Or, selon la règlementation en vigueur actuellement au Québec, pour être embauché comme directeur d'école il faut, minimalement :
- Détenir un baccalauréat en sciences de l'éducation ou grade universitaire de 1er cycle dans un champ d'études approprié sanctionnant un programme d'études universitaires d'une durée minimale de 3 ans ou occuper un emploi de hors cadre ou de cadre, à l'exception de celui de gérant, dans une commission ou occuper un emploi de directeur adjoint d'école;
— Avoir 8 années d'expérience pertinente;
— Détenir une autorisation permanente d'enseigner délivrée par le ministre;
— Compléter un programme d'études universitaires de 2e cycle comportant un minimum de 30 crédits en gestion pertinent à l'emploi de cadre d'école, dont un minimum de 6 crédits doit être acquis avant la première affectation à un emploi de cadre d'école et le solde, au cours des 5 années qui suivent cette affectation.

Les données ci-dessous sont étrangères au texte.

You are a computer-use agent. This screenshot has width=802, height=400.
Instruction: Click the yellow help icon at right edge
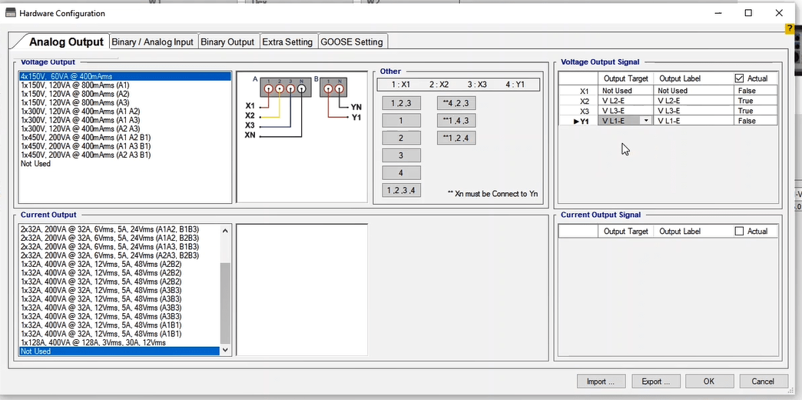point(789,29)
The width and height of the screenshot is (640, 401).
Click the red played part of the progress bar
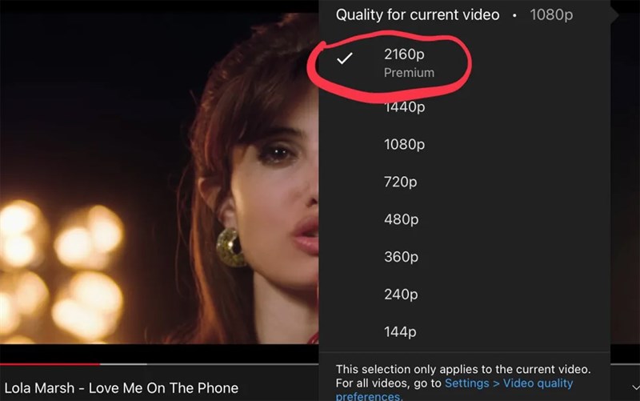tap(48, 363)

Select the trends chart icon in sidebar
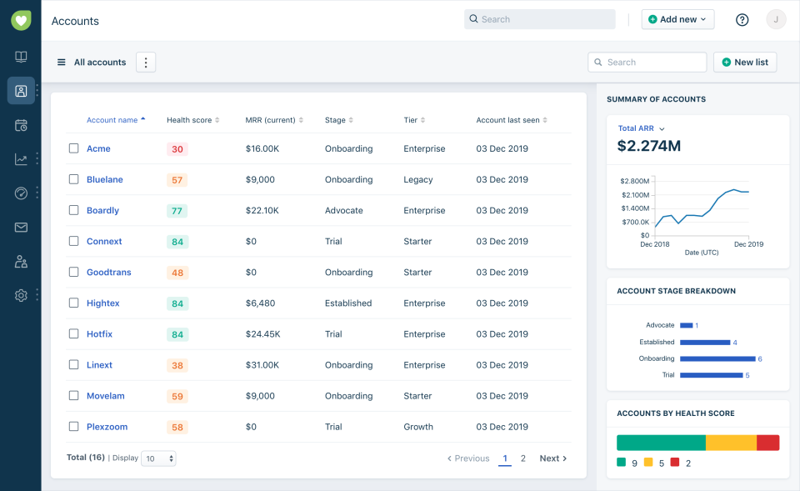21,158
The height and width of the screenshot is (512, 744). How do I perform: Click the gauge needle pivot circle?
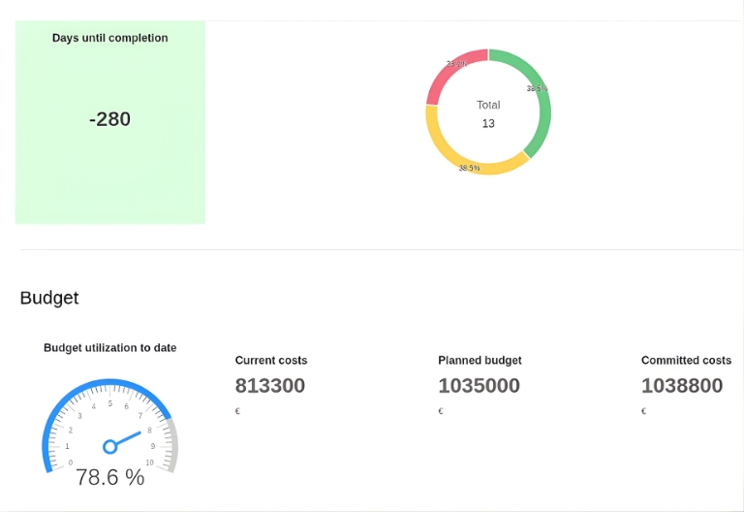click(110, 446)
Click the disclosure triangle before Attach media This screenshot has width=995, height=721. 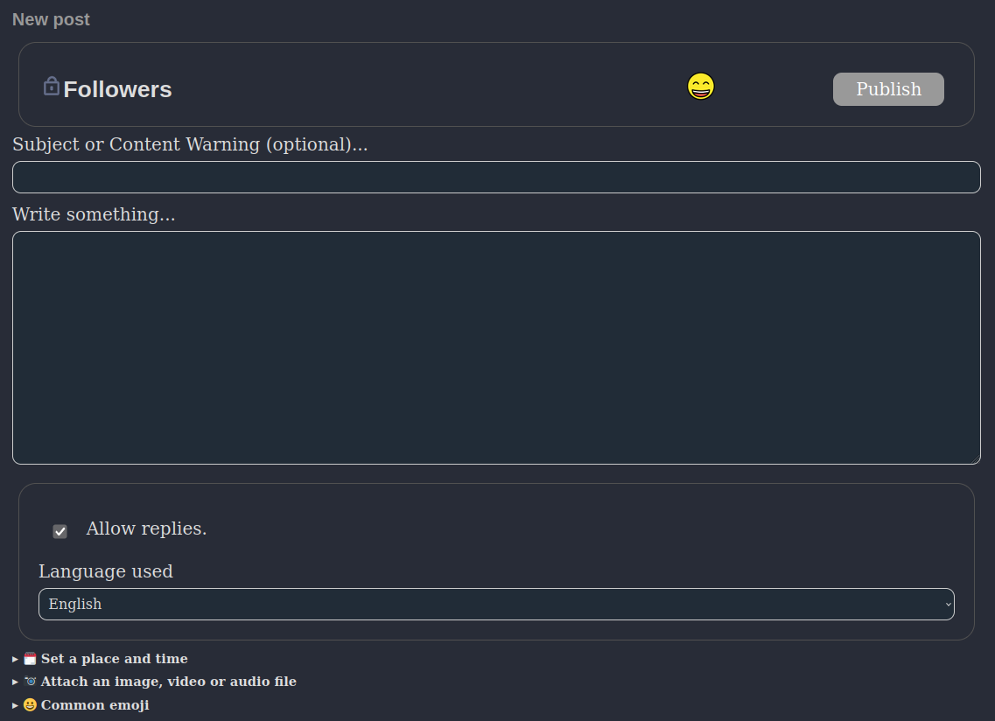[x=14, y=682]
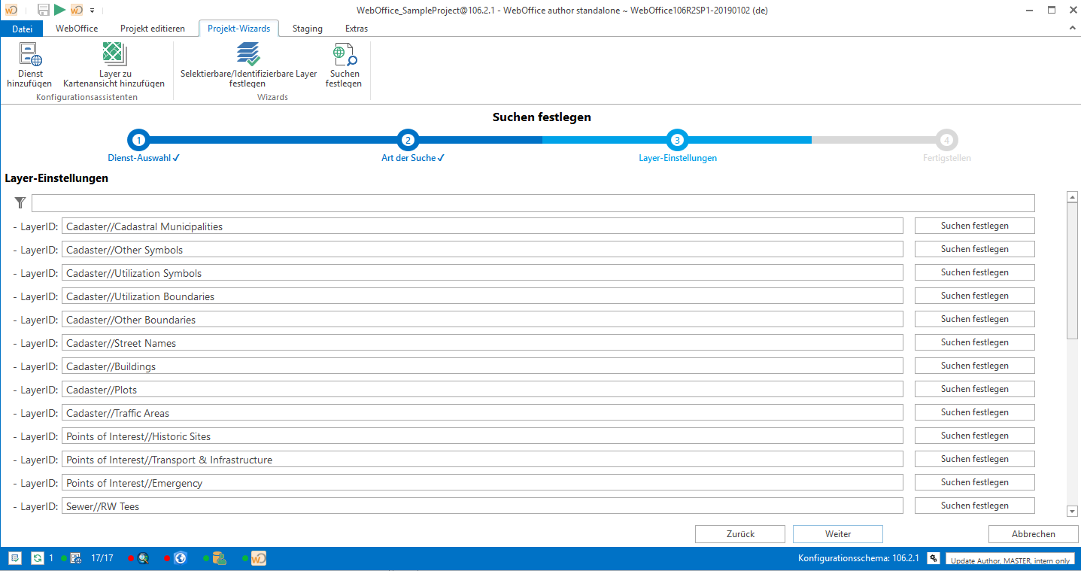Click the database user icon in status bar

click(218, 557)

À cet effet, voir la section C de l'annexe 1 du Règlement sur les conditions d'emploi des gestionnaires des commissions scolaires.
Je suis désolé pour ce jargon administratif mais, force est de constater qu'avec de telles qualifications minimales, il est difficile, voire impossible, pour une commission scolaire d'embaucher un directeur d'école qui ne soit pas du "sérail" (i.e. un enseignant ou un professionnel de l'éducation expérimenté).
Par ailleurs, dans un contexte de pénurie de candidatures compétentes, la "tendance" à vouloir embaucher des candidats issus du milieu de la gestion (du public ou du privé) est forte, notamment chez nos voisins du sud. Elle a également été exprimée par certains gestionnaires de commissions scolaires québécoises qui ont fait des pressions auprès du MELS à cet effet. Elle est toutefois partout fortement combattue par les associations de directeurs d'école.
Vous me voyez ravie de la position des associations des directeurs d'école. Je crois en effet que la pression est forte, mais que l'importance accordée à l'expérience pédagogique doit demeurer capitale.